After Huawei the DHS Now Targets Chinese Drone Manufacturer DJI

Photo of author

(Newswire.net — June 17, 2019) — The recent rescue of a deaf child that felt in a hole in Fremont California was possible thanks to a drone equipped with a thermal vision camera that detected the child’s heat signature.

This ‘eye in the sky ‘technology which provided crucial information to the rescue teams was created by Chinese tech giant DJI.

 Drones are a part of the daily activities of police and firefighters and it is no secret that the best drones are made in China. The U.S. Government, however, recently issued a warning that Chinese-made drones may be secretly sharing data with China.

 According to CNN, which broke the news, the DHS report does not single out specific vendors; however, it is a common fact that almost all drones in service of the US police, firefighters and other rescue units are manufactured by DJI, a company from the Chinese province of Shenzhen.
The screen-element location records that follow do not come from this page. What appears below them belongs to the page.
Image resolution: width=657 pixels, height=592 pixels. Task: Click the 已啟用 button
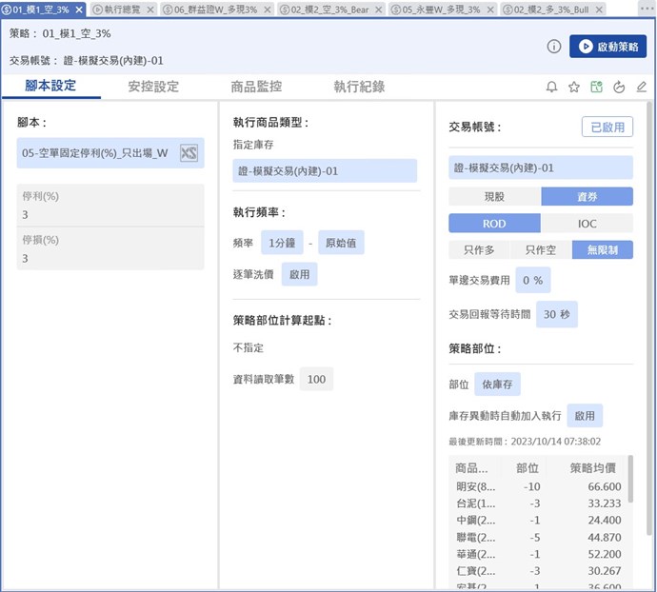click(607, 127)
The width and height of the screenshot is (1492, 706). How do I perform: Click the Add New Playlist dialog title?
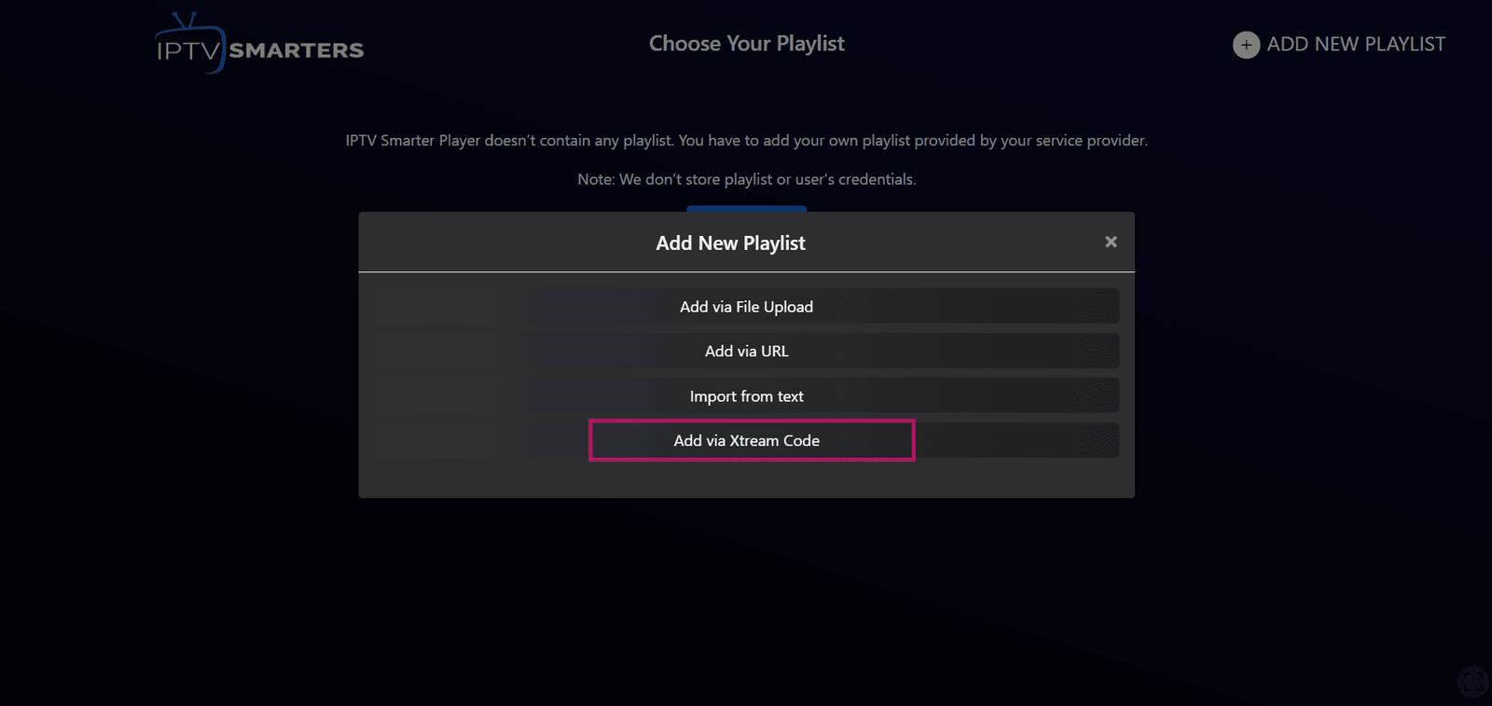click(x=730, y=243)
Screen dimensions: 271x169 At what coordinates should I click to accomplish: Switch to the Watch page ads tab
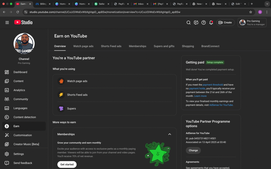83,46
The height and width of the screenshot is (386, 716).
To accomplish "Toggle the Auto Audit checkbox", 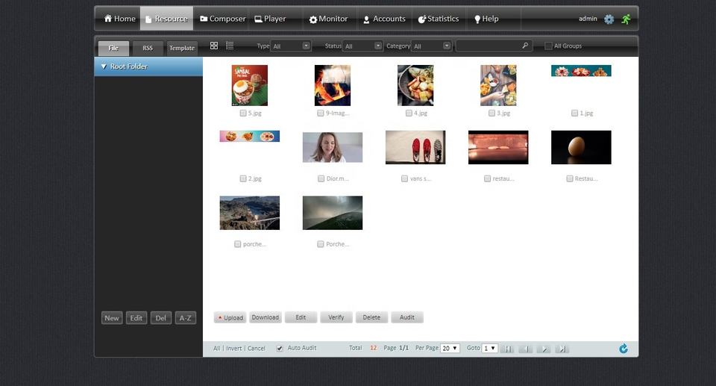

 Disputing the claims by DHS, Chinese DJI has introduced secure data transfer protocols in their products and even created an offline flight mode. The DHS, however, calls on the fact that DJI is obligated to share their Intel with Chinese government.

 It is not the first time the U.S. government raised a security issue warning on Chinese technology. In 2017, the US Army issued a ban on the use of DJI drones, alleging in a memo that the company is sharing critical data with the Chinese government.

 Also that year, an internal report from an intelligence division of the Immigrations and Customs Enforcement agency in Los Angeles assessed that DJI was “selectively targeting government and privately owned entities [within the U.S. critical infrastructure and law enforcement sectors] to expand its ability to collect and exploit sensitive US data.”

 Around a thousand U.S. public security units use drones and almost all of them are produced by the DJI. A Fremont firefighting brigade officer told the Voice of America that they have an internal data security system that DJI provided with features such as the offline flight mode.

 “We are not in the business of controlling the data,” the DJI representative Romeo Dursher told VoA. He added that the system is set up so the user completely controls the data.